Riforma pensioni, ultime notizie: Renzi farà la fine di Berlusconi?

L’Italia è tra i paesi europei con il più alto debito pubblico e la riforma delle pensioni è mal vista dall’Europa. Chi pagherà per gli errori commessi in passato?

Il sistema pensionistico è ormai diventato un argomento di dibattito continuo, sebbene il governo vada avanti e affronti anche altri temi, come quello in discussione al Senato riguardante le unioni civili del ddl Cirinnà. Per ora il governo del premier Matteo Renzi ha solo apportato alcune modifiche alle attuali norme che regolamentano il sistema pensionistico italiano. Il tema di una riforma della legge Fornero era stato rinviato dal ministro dal Lavoro Poletti e da Renzi, sul finire dello scorso anno, ai primi mesi del 2016. Ad oggi non se ne è ancora parlato e tra riforme costituzionali, unioni civili e amministrative alle porte, chissà se il governo affronterà il tema pensioni prima di maggio prossimo.

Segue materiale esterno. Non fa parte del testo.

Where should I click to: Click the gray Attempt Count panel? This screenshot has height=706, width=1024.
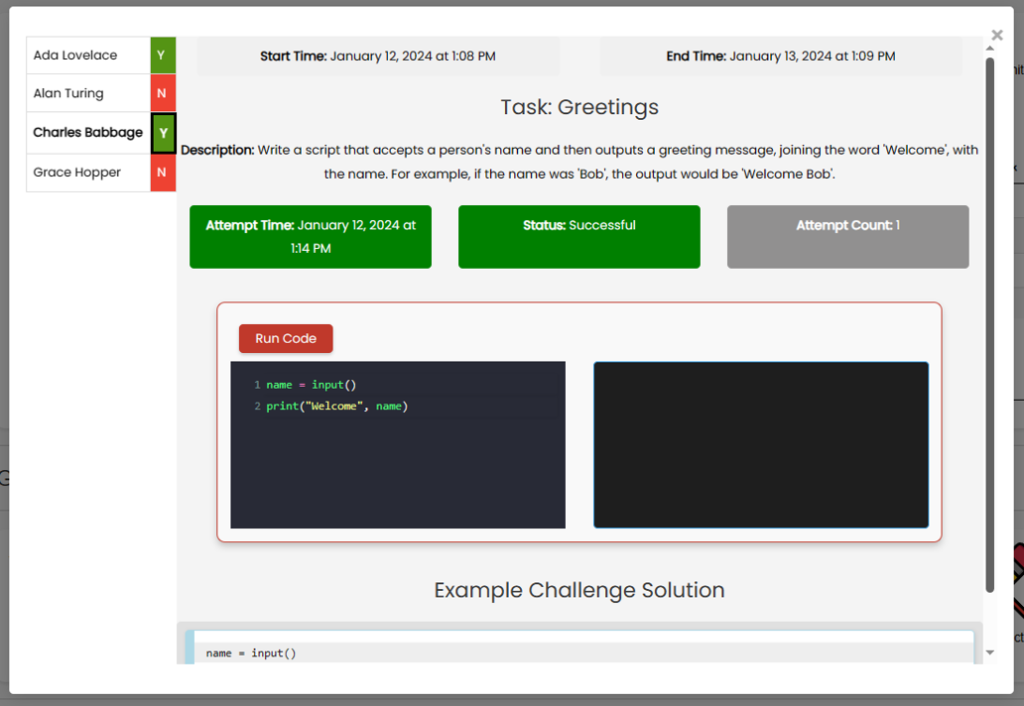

La tanto declamata flessibilità in uscita, annunciata in legge di stabilità a dicembre scorso, e poi rinviata ai primi mesi di quest’anno, è un chiaro dato dell’incertezza sul da farsi in materia di lavoro e pensioni da parte del governo Renzi. Forse manca ancora un quadro chiaro su come intervenire per mettere mano ad una riforma delle pensioni ampiamente condivisa in Parlamento e, soprattutto, dai lavoratori. Nell’attesa che questa riforma veda la luce, non si intravedono soluzioni almeno per chi – come i lavoratori esodati, i precoci, gli over 55 anni, i quota 96 della scuola e opzione donna – pur vicini alla pensione sono penalizzati dalle nuove norme della Fornero.

Mancata riforma del sistema pensionistico: colpa di Matteo Renzi o dei vincoli di Bruxelles? Il problema di una mancata riforma delle pensioni è certo legato anche a quello che pensa l’Europa di un eventuale nuovo provvedimento in materia. Da Bruxelles arrivano spesso richiami all’Italia sul far attenzione al debito pubblico, arrivato purtroppo al 131% del Pil, e su un eventuale ritocco della riforma Fornero. La riforma è ben vista dai burocrati europei perché in grado di stabilizzare le finanze statali.

Ciò che appare certo sinora è che a pagare le conseguenze di una disastrosa gestione politica ed economica del paese, oltre che ambientale, saranno le nuove e future generazioni di italiani. Bambini, ragazzi e futuri nascituri (sempre che il trend delle nascite non risalga la disastrosa china attuale), sulle cui teste grava già un ingente debito. Tanto per fare gli auguri di benvenuto al mondo!